§ **Records for the exercise**
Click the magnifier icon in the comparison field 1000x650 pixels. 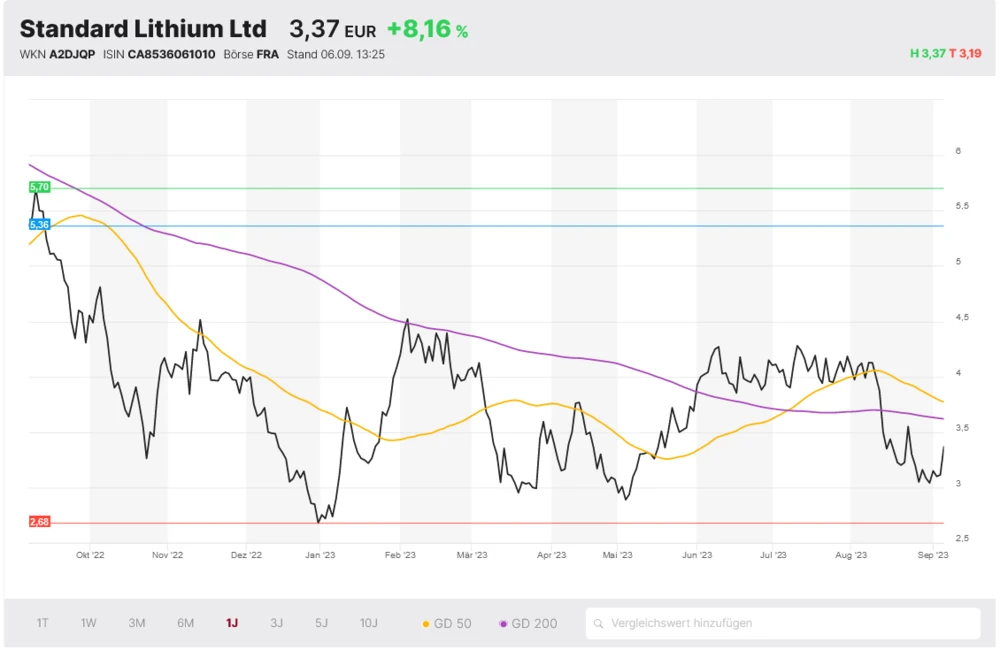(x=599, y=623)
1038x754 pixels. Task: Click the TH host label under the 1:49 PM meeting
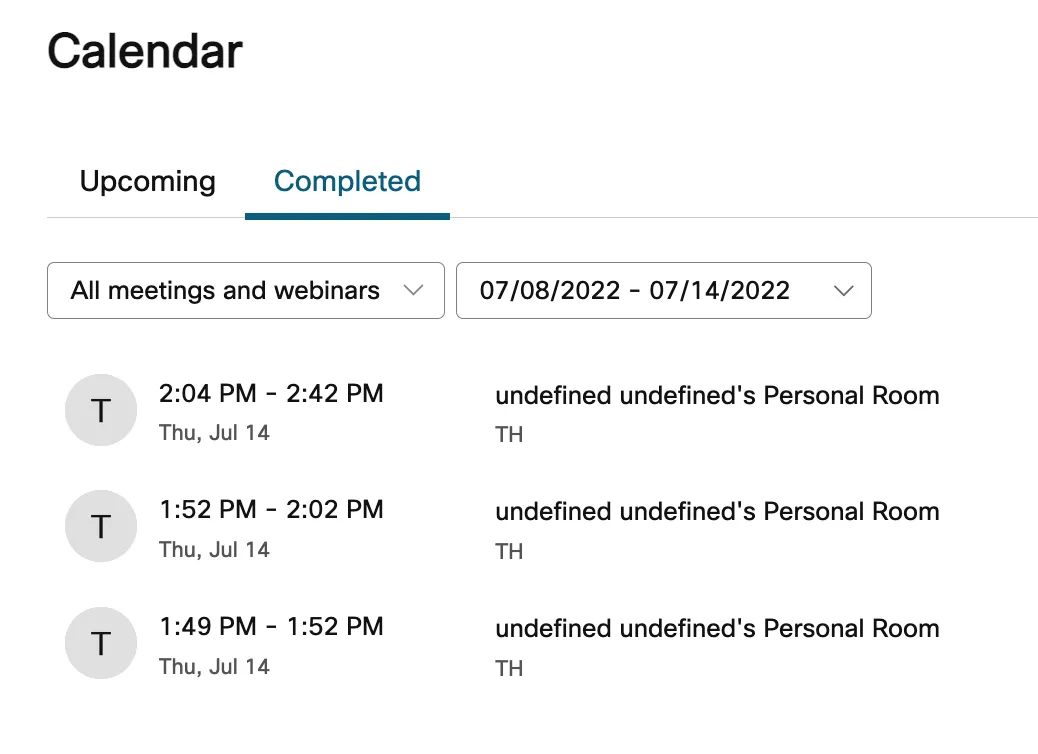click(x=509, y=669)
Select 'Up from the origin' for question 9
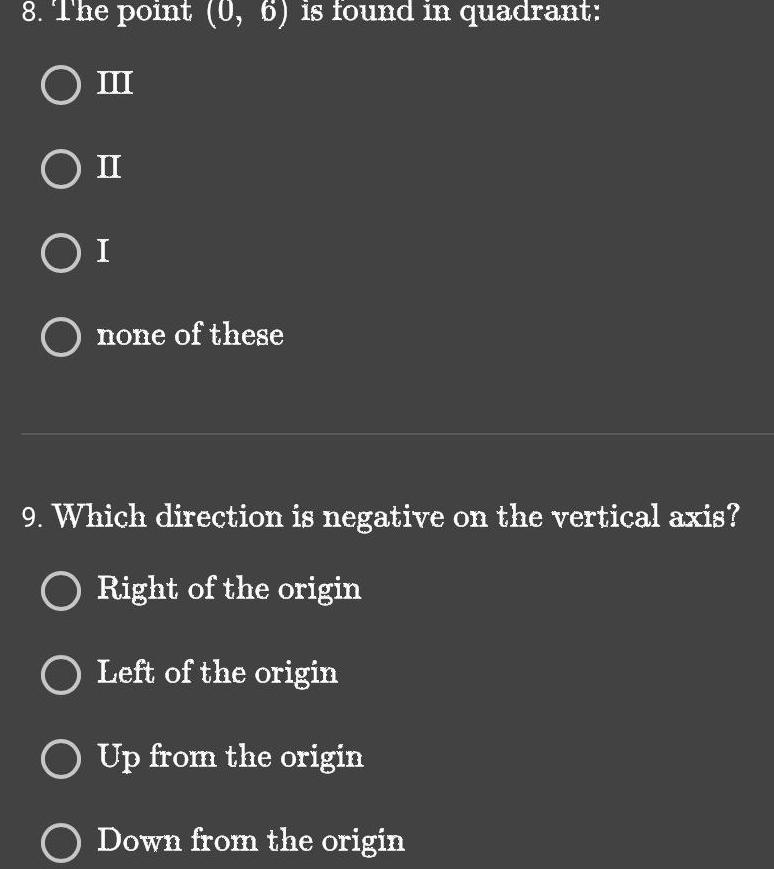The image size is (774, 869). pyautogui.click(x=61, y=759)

§ **Exercise goal**
Arrange the lines as a numbered list, starting with the line that contains "1038x754 pixels. Task: Click" and continuing through the end of the entries above. Omit blank lines and leave the pictures out.

§ **Full solution**
1. 1038x754 pixels. Task: Click the TH host label under the 1:49 PM meeting
2. click(x=509, y=669)
3. Select 'Up from the origin' for question 9
4. The image size is (774, 869). pyautogui.click(x=61, y=759)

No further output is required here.